Dorothy Parker is credited with saying, “I hate writing. I love having written.”  I agree. And let me add: “I hate selling. I love having sold.”

If this sounds a bit familiar to you (to those who memorize my blog posts), it’s because I wrote a post with this heading not too long ago – while agonizing over marketing my first historical novel, Another Sunday. And here I am again, back in that same misery, only this time with Echoes from the Alum Chine. And so, with this post, I once again share my wretchedness.

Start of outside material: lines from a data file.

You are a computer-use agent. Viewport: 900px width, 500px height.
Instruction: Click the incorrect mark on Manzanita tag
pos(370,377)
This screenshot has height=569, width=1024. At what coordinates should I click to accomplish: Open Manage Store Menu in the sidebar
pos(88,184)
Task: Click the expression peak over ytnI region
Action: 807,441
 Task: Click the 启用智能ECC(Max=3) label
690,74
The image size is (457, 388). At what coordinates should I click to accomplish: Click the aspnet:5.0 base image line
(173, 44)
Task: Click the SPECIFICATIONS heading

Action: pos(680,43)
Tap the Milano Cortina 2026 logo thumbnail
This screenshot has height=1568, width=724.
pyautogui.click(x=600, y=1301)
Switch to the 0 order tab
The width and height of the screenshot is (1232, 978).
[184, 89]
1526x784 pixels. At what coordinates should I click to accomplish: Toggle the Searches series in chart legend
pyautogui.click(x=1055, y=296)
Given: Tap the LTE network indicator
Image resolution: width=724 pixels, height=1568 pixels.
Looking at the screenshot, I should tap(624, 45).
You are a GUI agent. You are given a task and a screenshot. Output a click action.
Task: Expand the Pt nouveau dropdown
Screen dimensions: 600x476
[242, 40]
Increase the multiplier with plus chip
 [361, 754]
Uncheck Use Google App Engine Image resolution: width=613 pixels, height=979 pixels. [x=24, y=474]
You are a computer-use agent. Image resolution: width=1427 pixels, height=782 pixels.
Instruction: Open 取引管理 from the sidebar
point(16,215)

I’m in the midst of marketing (a less odious term for selling), setting up readings, sending out press releases, posting events on Facebook, and, I must add, writing blogs. It’s a nasty business, this marketing is, for those born without a silver tongue and a thick skin. Fortunately, as with most writers, I’ve had the opportunity to develop a relative resilience, born of a myriad of opportunities to be ignored or rejected by journals, literary and less-so, agents, and publishers, the latter holding the manuscript for months.

So not hearing back from some book sellers, high-tone reviewers – well, nothing ventured, nothing gained. And hurray to those who reached out, said yes, welcomed me and my book warmly. It makes their percentage-take a bit more palatable.

Marketing involves a great deal of planning, implementation, and waiting – there’s a long lead time. It is also a very left-brain activity. And I thought, hoped, that I had left all that “business stuff” behind when I decided to devote my days (and nights) to writing. Well, not quite.

Now, finally, after immersing myself in selling, pardon me, marketing, these activities are slowing down – not ending, but I’ll take slowing down as a gift.

This week, I returned to writing — another book, this time, as far as I know, set in the 40s and 50s, a new period for me. As I carried my files to the dining room table, I felt that I was coming home. Not that it’s easy. Having written is still way preferable to writing. But I’m loving it. And the research – Wikipedia, the Greensboro Library, and I are best friends again. And I do hope that no one ever investigates my web searches.

So, I would be delighted if you’d read my book, thrilled if you’d buy it, print or e-book. If you can make it to one of my readings, well, that touches my heart; if you would post a review to Amazon and/or Goodreads, I will sing for you.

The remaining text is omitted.